— BEGIN TEXT SHOWN —

Update README.rst

.gitlab-ci.yml

@@ -1,3 +1,6 @@
+# requires up-to-date conda environment to run the tests as 
+# the gitlab runner does not have access to /sf...
+
 build-job:
   stage: build
   script:
@@ -11,5 +14,7 @@ run_tests:
         - echo `pwd`
         - pip install -e .
     script:
-        - echo "Hello, $GITLAB_USER_LOGIN!"
-        - pytest -v
+        - echo "Starting pytest run"
+        - coverage run -m pytest
+        - coverage report
+    coverage: '/TOTAL.*\s+(\d+\%)/'

README.rst

@@ -27,21 +27,18 @@
     :alt: Project generated with PyScaffold
     :target: https://pyscaffold.org/
 
-|
+.. image:: https://gitlab.psi.ch/sf_cristallina/cristallina/badges/master/coverage.svg
+    :alt: Cristallina coverage report
+    :target: https://gitlab.psi.ch/sf_cristallina/cristallina/-/commits/master
+
 
 ===========
-cristallina
+Cristallina data analysis modules and plotting utilities.

— END TEXT SHOWN —
— BEGIN DATA IN THIS EXERCISE —

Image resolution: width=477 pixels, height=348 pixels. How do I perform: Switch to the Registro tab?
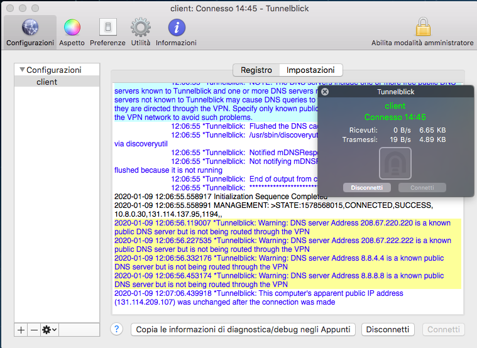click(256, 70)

— END DATA IN THIS EXERCISE —
— BEGIN DATA IN THIS EXERCISE —

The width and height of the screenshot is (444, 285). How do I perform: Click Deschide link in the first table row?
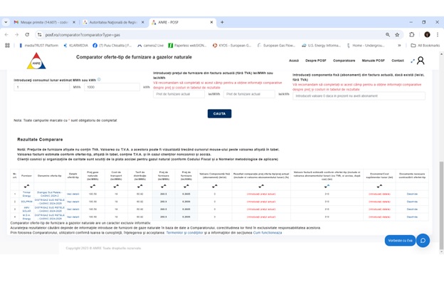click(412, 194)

— END DATA IN THIS EXERCISE —
— BEGIN DATA IN THIS EXERCISE —

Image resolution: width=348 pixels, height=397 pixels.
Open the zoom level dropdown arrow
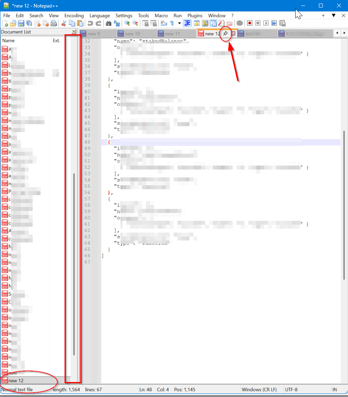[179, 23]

— END DATA IN THIS EXERCISE —

▸ **WHAT TO DO**
#1 From the rows, give the part that opens with the line containing "Image resolution: width=477" and closes with the line containing "click(256, 70)" as a JSON list of strings, one string per line, skipping blank lines and leaving out the pictures.
#2 Take the commit diff to the CI configuration and README further, starting after its last line.

▸ **TASK-BY-TASK RESULTS**
#1
[
  "Image resolution: width=477 pixels, height=348 pixels. How do I perform: Switch to the Registro tab?",
  "click(256, 70)"
]

#2
 ===========
 
+This is a python package for data analysis, plotting and utility functions for the Cristallina endstation @ SwissFEL.
 
-    Cristallina data analysis modules and plotting utilities.
-
-
-Here we collect modules for data analysis, plotting and utility functions for the Cristallina endstation. 
-
-The data analysis is based on the common SwissFEL data architecture, with convienent access provided by `sf_datafiles <https://github.com/paulscherrerinstitute/sf_datafiles>`_. 
-
-The test suite (based on pytest) requires access to some data only available on either the cristallina consoles or the RA cluster. 
+The data analysis is based on the common SwissFEL data architecture, with convienent access provided by `sf_datafiles <https://github.com/paulscherrerinstitute/sf_datafiles>`_.  Some parts require access to SwissFEL-specific data storage but the aim is to use this package indepedently for data analysis both online and offline operation.
 
 
 

src/cristallina/analysis.py

@@ -3,6 +3,8 @@ from collections import defaultdict
 from typing import Optional
 
 import numpy as np
+from matplotlib import pyplot as plt
+
 import lmfit
 
 from sfdata import SFDataFiles, sfdatafile, SFScanInfo
@@ -97,7 +99,6 @@ def perform_image_calculations(
         res["roi"] = repr(roi)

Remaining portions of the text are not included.